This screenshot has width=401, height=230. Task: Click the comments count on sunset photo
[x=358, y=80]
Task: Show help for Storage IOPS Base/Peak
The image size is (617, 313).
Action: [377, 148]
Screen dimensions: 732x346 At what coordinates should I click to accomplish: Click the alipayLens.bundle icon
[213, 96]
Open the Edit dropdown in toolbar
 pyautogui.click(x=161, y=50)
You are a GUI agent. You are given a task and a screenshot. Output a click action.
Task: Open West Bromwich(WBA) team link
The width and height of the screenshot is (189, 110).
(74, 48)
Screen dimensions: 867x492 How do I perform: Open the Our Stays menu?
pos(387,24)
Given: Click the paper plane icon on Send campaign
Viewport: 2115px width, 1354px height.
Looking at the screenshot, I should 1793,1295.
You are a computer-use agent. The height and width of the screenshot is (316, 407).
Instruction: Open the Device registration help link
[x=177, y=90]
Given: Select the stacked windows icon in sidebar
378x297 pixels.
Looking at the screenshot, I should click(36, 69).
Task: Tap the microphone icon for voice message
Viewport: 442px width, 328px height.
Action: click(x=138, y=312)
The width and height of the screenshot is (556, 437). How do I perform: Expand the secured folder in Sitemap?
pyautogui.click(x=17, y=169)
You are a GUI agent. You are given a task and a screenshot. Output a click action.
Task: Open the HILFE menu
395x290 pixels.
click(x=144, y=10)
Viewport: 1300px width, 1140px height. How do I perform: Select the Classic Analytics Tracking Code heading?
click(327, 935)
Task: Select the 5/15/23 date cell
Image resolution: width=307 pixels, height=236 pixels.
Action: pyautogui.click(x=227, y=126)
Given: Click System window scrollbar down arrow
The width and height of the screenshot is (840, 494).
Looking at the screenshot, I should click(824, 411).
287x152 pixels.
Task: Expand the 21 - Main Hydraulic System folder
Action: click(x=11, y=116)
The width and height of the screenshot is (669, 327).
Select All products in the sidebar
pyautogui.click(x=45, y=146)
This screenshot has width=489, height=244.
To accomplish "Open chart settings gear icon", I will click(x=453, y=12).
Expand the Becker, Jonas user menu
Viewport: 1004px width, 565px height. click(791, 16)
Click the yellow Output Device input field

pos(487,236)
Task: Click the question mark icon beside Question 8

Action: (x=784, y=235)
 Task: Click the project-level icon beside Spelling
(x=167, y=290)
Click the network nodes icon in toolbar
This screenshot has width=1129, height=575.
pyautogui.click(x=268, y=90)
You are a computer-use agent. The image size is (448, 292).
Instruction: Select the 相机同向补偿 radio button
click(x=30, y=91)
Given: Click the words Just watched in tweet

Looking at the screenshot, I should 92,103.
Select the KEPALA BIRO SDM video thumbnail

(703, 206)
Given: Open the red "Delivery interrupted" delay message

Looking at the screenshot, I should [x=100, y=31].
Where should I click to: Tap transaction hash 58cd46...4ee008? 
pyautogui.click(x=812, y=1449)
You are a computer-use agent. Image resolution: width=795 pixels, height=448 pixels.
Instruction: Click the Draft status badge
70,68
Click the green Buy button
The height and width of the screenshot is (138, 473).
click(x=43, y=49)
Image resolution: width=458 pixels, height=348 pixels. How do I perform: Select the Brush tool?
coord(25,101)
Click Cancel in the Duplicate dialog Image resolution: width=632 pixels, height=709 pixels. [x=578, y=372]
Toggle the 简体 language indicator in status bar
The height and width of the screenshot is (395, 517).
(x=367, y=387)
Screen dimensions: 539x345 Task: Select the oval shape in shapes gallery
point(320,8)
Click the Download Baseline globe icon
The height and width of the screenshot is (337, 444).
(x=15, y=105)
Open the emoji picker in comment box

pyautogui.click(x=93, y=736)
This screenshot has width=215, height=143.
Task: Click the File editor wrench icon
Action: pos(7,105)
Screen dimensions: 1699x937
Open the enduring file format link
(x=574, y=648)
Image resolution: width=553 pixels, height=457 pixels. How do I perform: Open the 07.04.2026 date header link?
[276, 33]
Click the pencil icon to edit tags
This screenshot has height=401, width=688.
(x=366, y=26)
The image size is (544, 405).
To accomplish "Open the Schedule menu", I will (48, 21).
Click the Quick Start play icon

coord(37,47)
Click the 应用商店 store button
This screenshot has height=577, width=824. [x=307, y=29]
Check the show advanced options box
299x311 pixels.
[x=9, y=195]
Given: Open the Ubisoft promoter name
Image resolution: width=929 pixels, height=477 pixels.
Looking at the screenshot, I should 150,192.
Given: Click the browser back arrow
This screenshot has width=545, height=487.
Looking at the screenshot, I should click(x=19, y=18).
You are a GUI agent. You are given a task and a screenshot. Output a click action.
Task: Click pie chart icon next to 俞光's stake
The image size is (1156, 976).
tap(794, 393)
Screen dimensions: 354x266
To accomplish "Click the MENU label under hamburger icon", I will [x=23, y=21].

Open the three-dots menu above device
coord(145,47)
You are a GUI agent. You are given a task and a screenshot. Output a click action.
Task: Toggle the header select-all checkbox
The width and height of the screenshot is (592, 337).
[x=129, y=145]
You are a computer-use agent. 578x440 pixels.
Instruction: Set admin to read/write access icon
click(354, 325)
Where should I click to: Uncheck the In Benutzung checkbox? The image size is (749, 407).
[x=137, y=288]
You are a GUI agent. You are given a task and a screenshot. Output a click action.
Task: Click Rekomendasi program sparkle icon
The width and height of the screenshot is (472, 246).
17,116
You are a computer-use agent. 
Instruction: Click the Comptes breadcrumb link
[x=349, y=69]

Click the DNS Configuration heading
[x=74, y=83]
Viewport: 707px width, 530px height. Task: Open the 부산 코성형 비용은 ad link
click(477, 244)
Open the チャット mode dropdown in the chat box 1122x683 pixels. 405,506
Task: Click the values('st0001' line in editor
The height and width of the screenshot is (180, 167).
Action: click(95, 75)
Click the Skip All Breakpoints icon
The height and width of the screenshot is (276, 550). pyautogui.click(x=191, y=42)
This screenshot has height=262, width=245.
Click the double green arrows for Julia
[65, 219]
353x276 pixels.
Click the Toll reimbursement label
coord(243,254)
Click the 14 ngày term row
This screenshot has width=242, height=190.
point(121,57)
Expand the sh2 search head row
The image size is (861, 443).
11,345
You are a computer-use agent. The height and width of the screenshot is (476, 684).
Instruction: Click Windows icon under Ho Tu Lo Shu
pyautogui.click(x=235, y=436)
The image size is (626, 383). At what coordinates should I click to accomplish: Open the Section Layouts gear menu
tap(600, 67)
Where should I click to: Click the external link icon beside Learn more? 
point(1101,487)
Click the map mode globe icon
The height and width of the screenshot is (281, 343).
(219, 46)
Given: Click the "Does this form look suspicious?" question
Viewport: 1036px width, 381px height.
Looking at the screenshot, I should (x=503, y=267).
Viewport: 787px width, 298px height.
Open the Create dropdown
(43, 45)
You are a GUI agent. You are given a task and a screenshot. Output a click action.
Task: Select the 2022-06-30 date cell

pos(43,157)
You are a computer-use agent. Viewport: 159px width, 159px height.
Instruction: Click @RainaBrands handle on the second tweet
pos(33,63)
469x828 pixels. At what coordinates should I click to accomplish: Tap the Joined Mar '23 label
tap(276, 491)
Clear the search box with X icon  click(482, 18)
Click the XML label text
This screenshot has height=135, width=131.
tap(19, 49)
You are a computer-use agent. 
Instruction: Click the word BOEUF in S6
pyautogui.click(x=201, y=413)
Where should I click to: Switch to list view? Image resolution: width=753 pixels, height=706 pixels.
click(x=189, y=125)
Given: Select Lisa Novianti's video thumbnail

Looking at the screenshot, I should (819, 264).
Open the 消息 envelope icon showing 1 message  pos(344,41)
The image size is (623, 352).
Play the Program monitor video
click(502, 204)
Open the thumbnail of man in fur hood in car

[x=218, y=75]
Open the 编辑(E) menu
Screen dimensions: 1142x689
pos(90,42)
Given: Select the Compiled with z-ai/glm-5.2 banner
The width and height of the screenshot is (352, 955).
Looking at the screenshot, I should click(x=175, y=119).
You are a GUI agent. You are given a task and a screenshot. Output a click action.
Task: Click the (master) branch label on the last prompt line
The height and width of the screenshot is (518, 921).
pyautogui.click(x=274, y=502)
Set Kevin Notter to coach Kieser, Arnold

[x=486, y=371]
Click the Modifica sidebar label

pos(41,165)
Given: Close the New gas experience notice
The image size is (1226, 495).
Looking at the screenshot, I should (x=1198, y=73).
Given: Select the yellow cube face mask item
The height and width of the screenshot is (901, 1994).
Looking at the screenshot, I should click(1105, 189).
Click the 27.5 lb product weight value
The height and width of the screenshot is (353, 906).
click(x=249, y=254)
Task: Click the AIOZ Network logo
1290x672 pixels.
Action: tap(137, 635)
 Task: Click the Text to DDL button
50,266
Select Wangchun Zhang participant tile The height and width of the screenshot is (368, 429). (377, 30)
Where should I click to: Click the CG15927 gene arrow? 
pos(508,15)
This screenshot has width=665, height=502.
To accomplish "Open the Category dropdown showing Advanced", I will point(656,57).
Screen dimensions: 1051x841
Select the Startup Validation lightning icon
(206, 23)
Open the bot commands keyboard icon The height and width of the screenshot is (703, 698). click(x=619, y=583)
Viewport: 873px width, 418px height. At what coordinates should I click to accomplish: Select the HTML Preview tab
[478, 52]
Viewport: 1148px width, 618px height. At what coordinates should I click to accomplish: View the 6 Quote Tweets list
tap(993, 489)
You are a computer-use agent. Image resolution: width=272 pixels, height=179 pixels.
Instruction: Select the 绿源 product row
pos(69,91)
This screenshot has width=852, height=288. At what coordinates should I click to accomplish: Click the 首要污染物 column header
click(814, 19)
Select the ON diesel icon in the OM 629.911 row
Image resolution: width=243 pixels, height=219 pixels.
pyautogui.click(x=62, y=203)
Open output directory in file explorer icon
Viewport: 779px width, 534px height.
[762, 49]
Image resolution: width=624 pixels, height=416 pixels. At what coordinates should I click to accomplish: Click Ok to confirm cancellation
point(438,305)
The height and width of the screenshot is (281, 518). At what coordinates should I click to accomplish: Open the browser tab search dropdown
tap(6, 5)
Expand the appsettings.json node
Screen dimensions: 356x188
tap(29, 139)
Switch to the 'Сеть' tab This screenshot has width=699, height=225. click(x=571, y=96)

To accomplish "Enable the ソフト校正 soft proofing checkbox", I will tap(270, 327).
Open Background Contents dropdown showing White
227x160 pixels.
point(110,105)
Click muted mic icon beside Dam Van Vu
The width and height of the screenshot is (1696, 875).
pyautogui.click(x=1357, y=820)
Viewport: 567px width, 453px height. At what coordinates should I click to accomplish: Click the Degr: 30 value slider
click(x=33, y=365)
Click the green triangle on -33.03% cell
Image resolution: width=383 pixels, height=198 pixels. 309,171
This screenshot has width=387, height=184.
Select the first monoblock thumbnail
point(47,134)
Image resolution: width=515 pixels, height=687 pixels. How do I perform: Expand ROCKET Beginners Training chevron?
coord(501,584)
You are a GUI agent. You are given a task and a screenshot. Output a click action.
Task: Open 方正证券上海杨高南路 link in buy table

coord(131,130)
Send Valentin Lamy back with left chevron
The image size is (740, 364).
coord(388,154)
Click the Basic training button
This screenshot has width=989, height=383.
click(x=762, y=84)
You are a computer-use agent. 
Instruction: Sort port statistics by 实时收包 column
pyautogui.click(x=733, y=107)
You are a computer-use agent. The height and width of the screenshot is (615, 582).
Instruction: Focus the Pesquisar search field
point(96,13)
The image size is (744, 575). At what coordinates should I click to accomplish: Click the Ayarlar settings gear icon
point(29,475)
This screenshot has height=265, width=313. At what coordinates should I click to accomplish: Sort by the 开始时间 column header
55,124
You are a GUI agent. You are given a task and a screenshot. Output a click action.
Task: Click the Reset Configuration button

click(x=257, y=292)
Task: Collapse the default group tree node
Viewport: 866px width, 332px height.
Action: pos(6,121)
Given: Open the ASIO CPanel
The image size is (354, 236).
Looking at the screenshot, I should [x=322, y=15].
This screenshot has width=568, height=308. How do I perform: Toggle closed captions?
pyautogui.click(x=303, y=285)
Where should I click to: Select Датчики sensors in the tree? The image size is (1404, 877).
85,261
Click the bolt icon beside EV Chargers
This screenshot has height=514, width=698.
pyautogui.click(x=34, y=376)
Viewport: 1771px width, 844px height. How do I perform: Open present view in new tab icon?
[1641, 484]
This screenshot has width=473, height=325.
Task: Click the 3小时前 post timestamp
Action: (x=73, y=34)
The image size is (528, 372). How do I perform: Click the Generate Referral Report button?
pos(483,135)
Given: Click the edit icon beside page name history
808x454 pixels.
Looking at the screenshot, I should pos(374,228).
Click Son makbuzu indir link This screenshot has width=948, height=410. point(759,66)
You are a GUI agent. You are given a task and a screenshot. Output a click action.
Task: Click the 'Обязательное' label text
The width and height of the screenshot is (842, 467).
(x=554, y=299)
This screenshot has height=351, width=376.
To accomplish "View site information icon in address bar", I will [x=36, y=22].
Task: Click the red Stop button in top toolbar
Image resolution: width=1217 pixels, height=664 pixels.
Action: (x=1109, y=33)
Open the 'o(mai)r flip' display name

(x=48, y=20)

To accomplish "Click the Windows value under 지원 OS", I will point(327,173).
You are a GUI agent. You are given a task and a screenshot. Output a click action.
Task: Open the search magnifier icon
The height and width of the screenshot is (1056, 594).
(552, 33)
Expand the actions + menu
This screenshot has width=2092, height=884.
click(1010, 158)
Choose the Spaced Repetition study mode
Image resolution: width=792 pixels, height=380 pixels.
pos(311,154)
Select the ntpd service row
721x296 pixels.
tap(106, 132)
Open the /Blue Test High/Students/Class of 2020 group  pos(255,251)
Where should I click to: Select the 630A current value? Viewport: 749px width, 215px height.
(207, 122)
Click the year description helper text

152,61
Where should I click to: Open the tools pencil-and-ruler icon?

==*==

Working from the material above, restate word for word the lines between the line with "Given: Click the edit" and the line with "Task: Click the 'Обязательное' label text", both included, and only those.

Given: Click the edit icon beside page name history
808x454 pixels.
Looking at the screenshot, I should pos(374,228).
Click Son makbuzu indir link This screenshot has width=948, height=410. point(759,66)
You are a GUI agent. You are given a task and a screenshot. Output a click action.
Task: Click the 'Обязательное' label text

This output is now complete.